→ **Your goal**
Excluding pictures, reproduce word for word the lines from the one containing "Where should I" through the end of the material below.

=== Recorded data ===

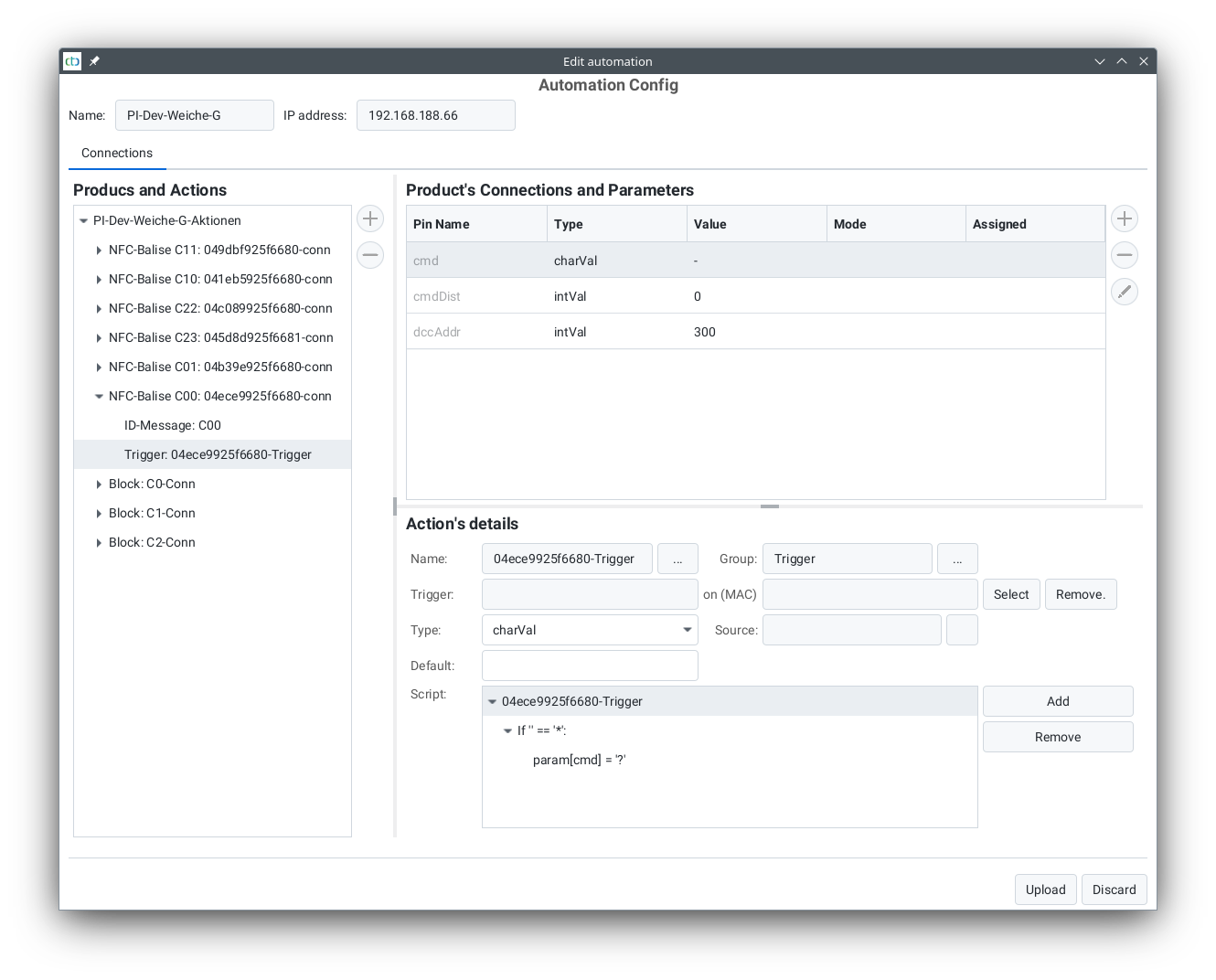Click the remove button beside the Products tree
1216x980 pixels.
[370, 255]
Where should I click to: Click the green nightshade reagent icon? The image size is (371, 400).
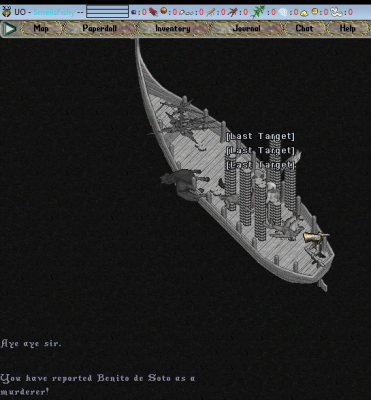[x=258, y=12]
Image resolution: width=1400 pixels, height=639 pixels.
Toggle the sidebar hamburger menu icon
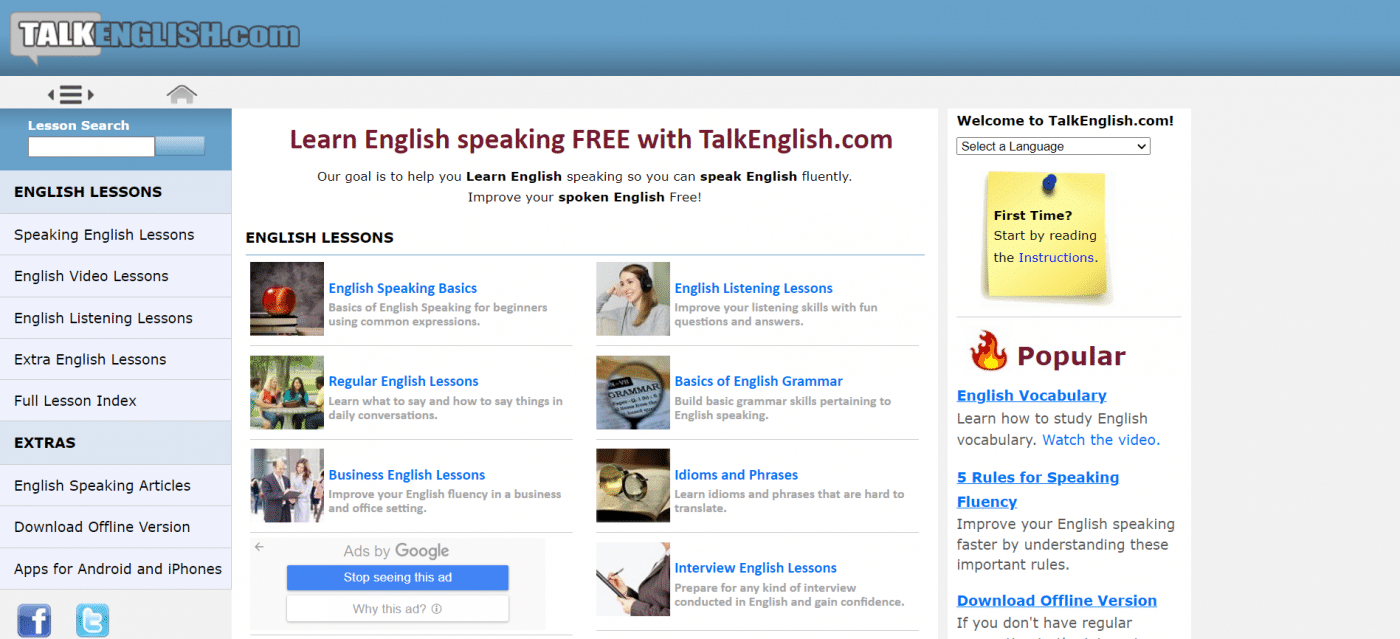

===

→ **Completed task**
Where should I click to: Click the green nightshade reagent icon? The image size is (371, 400).
[x=258, y=12]
Image resolution: width=1400 pixels, height=639 pixels.
Toggle the sidebar hamburger menu icon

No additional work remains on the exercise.